Joy, I know what you're going through. I don't have any siblings, so there was no one else to transfer money to. But my my mother controlled me most of my life, or tried to. I was an easy target, being an only child.

When she lost her mind, I was accused of stealing, of leaving her there to die, of trying to sell her house out from under her (!!), reminded of things I did as an adolescent (I'm 65), and more. I was called names until I stayed away for a week and told her I wouldn't come back if she called me names again.

She wanted instant, concierge service no matter what I was doing. Because I in my 60s she couldn't grasp that I still needed to work. She'd use any trick she could think of to get me to her house, including sabotaging her own satellite TV connection in the middle of the night.
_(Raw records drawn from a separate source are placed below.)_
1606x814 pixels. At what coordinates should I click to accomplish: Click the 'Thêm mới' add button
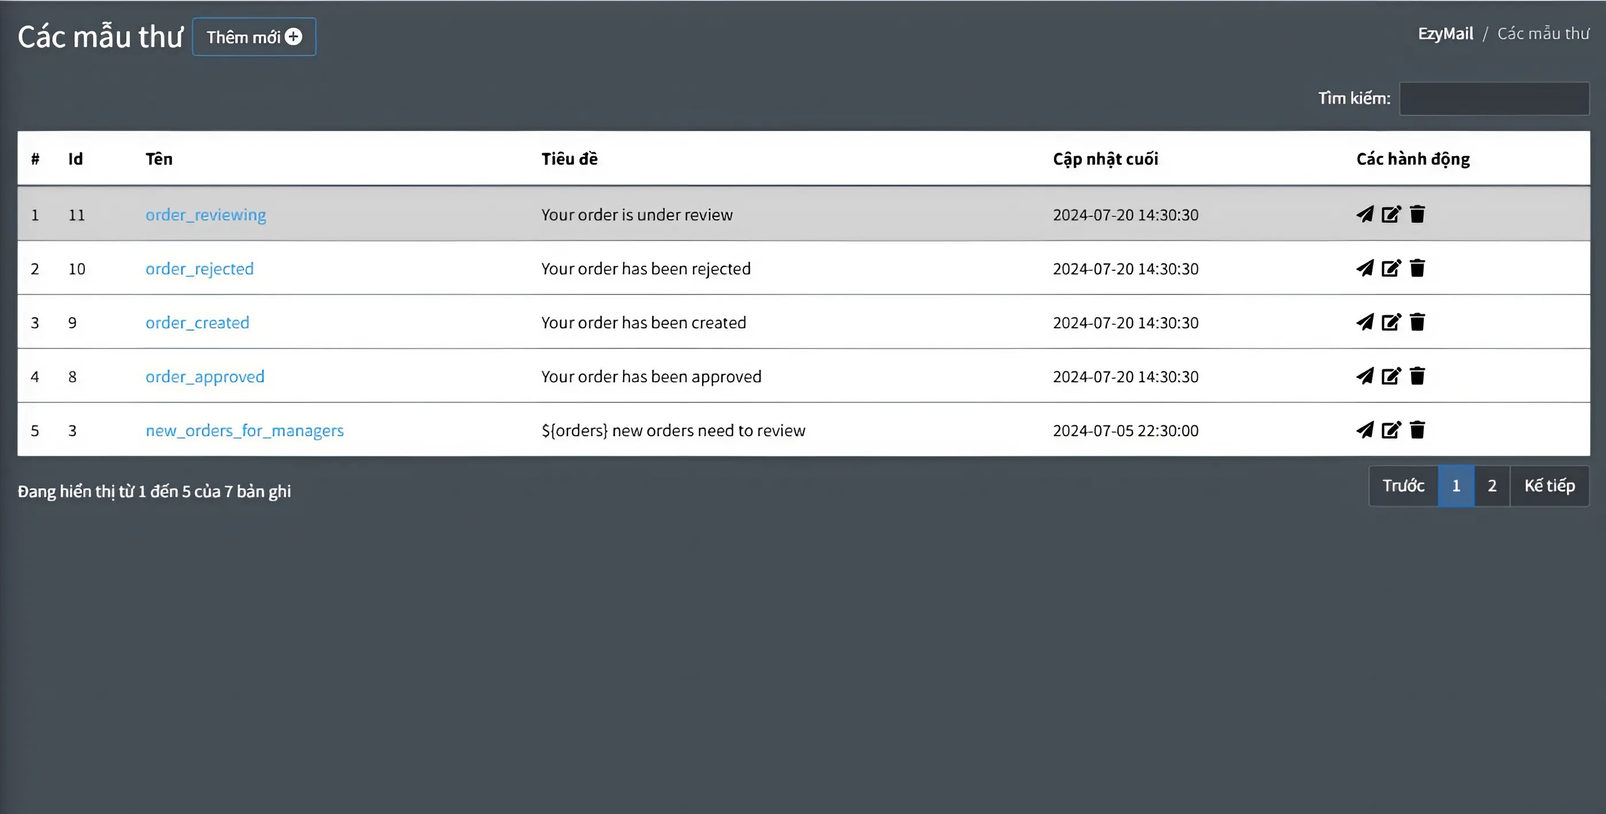coord(254,37)
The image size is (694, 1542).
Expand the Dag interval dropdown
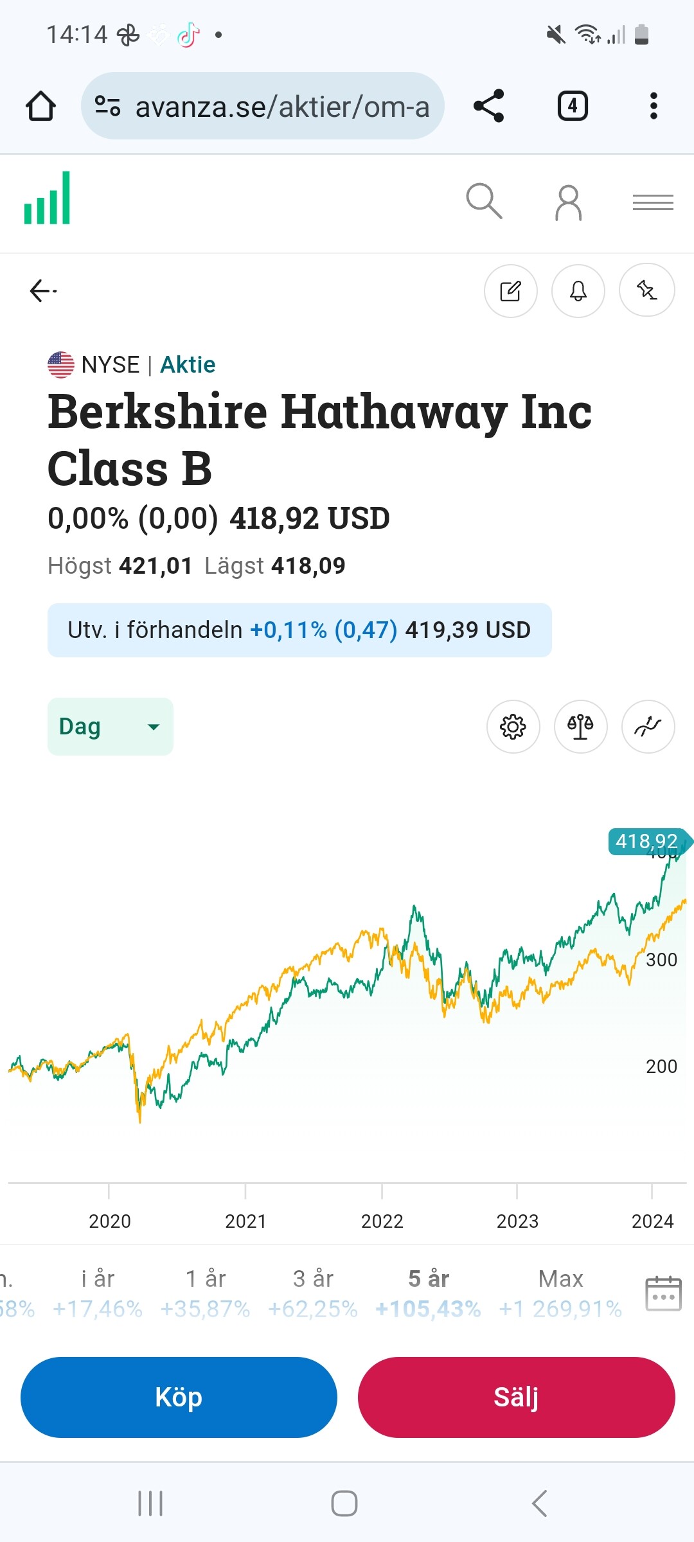click(x=110, y=727)
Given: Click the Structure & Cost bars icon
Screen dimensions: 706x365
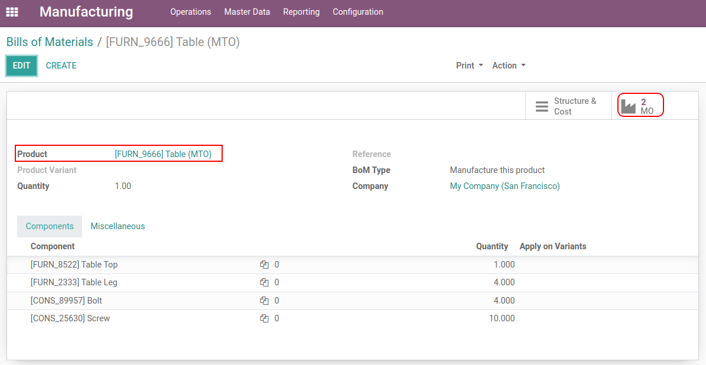Looking at the screenshot, I should pyautogui.click(x=542, y=107).
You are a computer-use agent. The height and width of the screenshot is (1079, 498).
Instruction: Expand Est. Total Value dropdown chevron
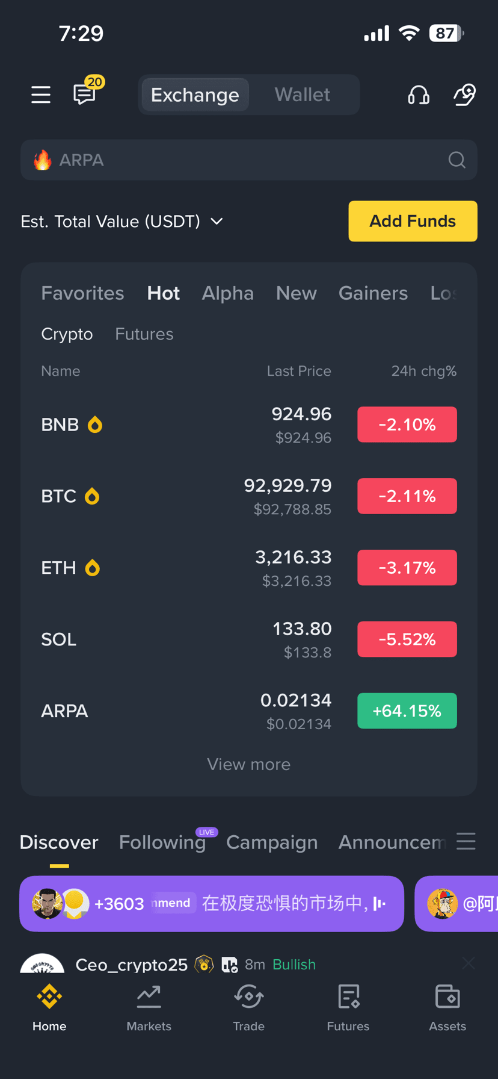click(217, 222)
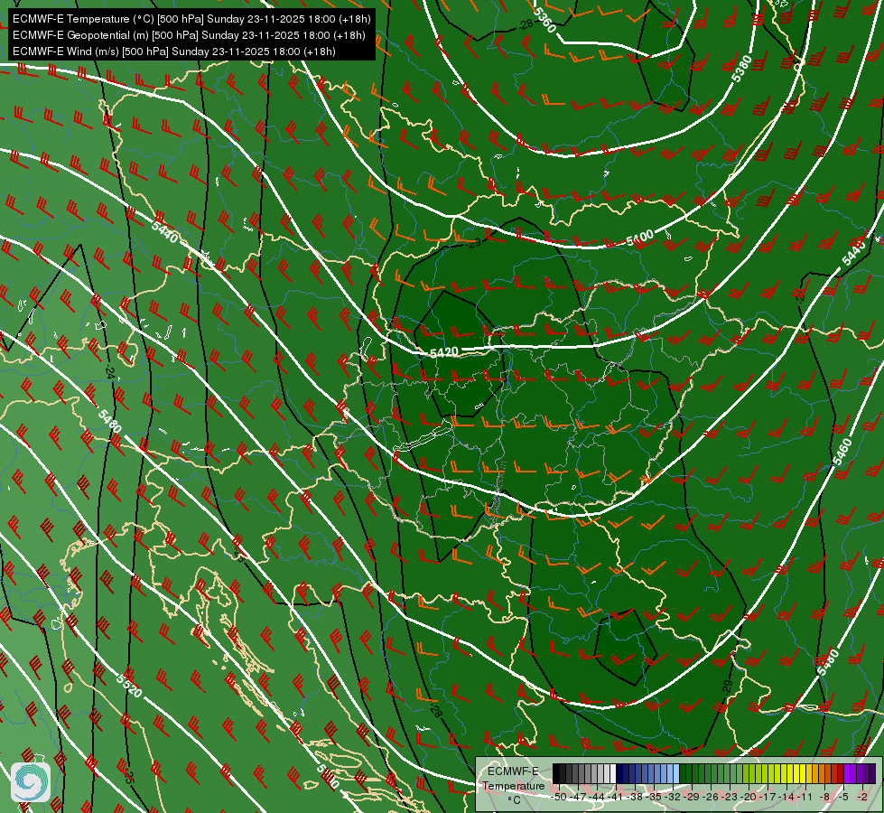884x813 pixels.
Task: Click the -29 value in the legend
Action: click(692, 797)
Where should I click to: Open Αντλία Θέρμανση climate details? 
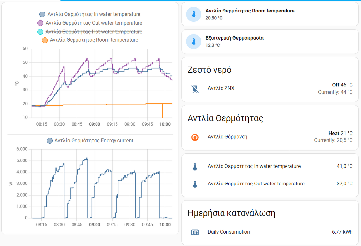coord(227,137)
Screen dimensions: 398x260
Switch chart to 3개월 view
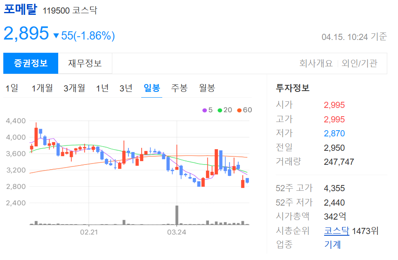pyautogui.click(x=73, y=88)
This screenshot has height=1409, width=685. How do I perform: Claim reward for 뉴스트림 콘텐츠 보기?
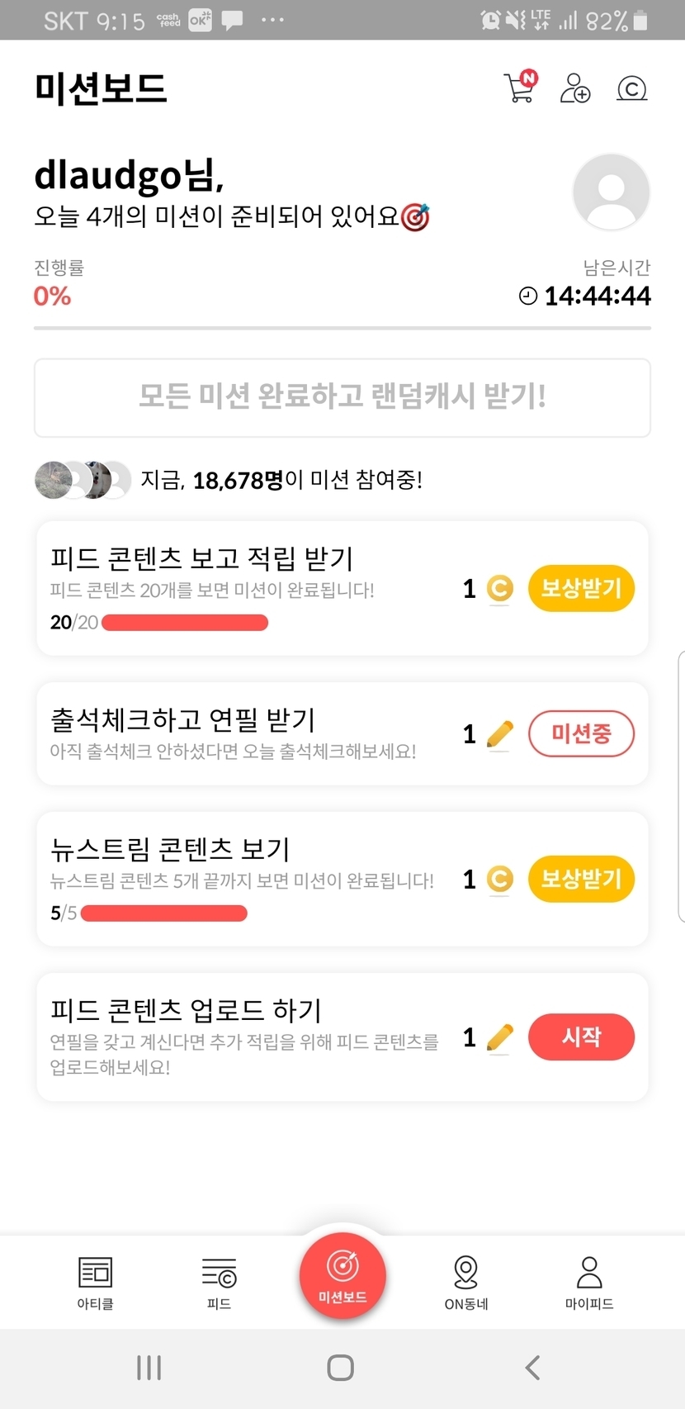581,879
I couldn't fix it because it was too complicated and she complained that I couldn't leave her to die with no TV. She called me 8 to 10 times a day, and a few times as many as 30. She wanted to come and live with me and I flat out refused.

She wouldn't let me bring in help, wouldn't leave her house, and wanted me there all the time. She killed the love I had for her.

She continued in a downward spiral that lasted about 10 years. Finally, eight months ago she fell against a wall and broke her upper arm. She couldn't go home again, but she continued to make my life hell until the hospital and doctors finally found the right combination of meds to mellow out her dementia. On short notice, I had to scramble to find a memory care facility to take her to and finance part of it myself.

She died three months ago and I feel as though a block of stone has been lifted from me. I did my best by her but she wore me out. Please don't let that happen to you.